● Data for analysis:
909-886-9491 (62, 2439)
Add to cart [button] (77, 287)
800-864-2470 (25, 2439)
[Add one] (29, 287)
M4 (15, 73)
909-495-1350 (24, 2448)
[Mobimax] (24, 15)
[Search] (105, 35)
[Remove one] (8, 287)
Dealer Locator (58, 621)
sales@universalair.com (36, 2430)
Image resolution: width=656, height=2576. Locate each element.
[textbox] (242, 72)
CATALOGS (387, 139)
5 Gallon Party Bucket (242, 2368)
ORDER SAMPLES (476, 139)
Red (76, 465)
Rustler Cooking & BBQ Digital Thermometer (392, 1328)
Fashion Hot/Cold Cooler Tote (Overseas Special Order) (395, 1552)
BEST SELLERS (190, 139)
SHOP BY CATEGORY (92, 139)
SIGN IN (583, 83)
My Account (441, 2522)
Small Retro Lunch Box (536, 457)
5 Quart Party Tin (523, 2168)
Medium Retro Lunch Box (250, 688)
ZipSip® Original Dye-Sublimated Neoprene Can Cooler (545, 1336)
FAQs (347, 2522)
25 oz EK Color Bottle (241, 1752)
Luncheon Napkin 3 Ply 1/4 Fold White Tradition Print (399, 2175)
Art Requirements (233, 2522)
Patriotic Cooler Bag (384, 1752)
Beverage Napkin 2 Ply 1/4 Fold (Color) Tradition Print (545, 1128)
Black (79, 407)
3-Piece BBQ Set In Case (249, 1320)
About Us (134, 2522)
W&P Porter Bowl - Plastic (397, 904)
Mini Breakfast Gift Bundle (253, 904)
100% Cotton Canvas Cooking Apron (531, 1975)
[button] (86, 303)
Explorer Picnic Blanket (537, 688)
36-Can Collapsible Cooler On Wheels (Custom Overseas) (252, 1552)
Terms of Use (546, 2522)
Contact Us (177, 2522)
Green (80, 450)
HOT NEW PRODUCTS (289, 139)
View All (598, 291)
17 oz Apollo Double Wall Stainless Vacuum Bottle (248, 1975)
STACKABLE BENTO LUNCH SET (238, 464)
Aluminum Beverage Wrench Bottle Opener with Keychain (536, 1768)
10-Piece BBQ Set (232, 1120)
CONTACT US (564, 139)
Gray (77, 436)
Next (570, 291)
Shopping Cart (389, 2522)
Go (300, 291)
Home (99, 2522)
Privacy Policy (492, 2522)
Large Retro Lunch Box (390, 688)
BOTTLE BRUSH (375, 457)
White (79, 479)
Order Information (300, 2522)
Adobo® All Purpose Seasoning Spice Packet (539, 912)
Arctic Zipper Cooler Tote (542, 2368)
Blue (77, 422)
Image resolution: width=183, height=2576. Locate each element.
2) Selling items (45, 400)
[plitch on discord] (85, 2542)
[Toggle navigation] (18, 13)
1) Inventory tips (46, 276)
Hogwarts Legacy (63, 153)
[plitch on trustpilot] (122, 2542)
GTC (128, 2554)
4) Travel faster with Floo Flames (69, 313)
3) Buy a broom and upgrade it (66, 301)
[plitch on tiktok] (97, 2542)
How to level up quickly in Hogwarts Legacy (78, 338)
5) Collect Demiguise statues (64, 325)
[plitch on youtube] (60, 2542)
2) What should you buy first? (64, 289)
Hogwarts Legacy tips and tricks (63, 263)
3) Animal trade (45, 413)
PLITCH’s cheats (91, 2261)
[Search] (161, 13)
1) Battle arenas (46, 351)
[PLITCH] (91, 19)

● What is expected: Say how many lines of the entries hold the string "Color". Nothing but the number should be given.

● Written answer: 2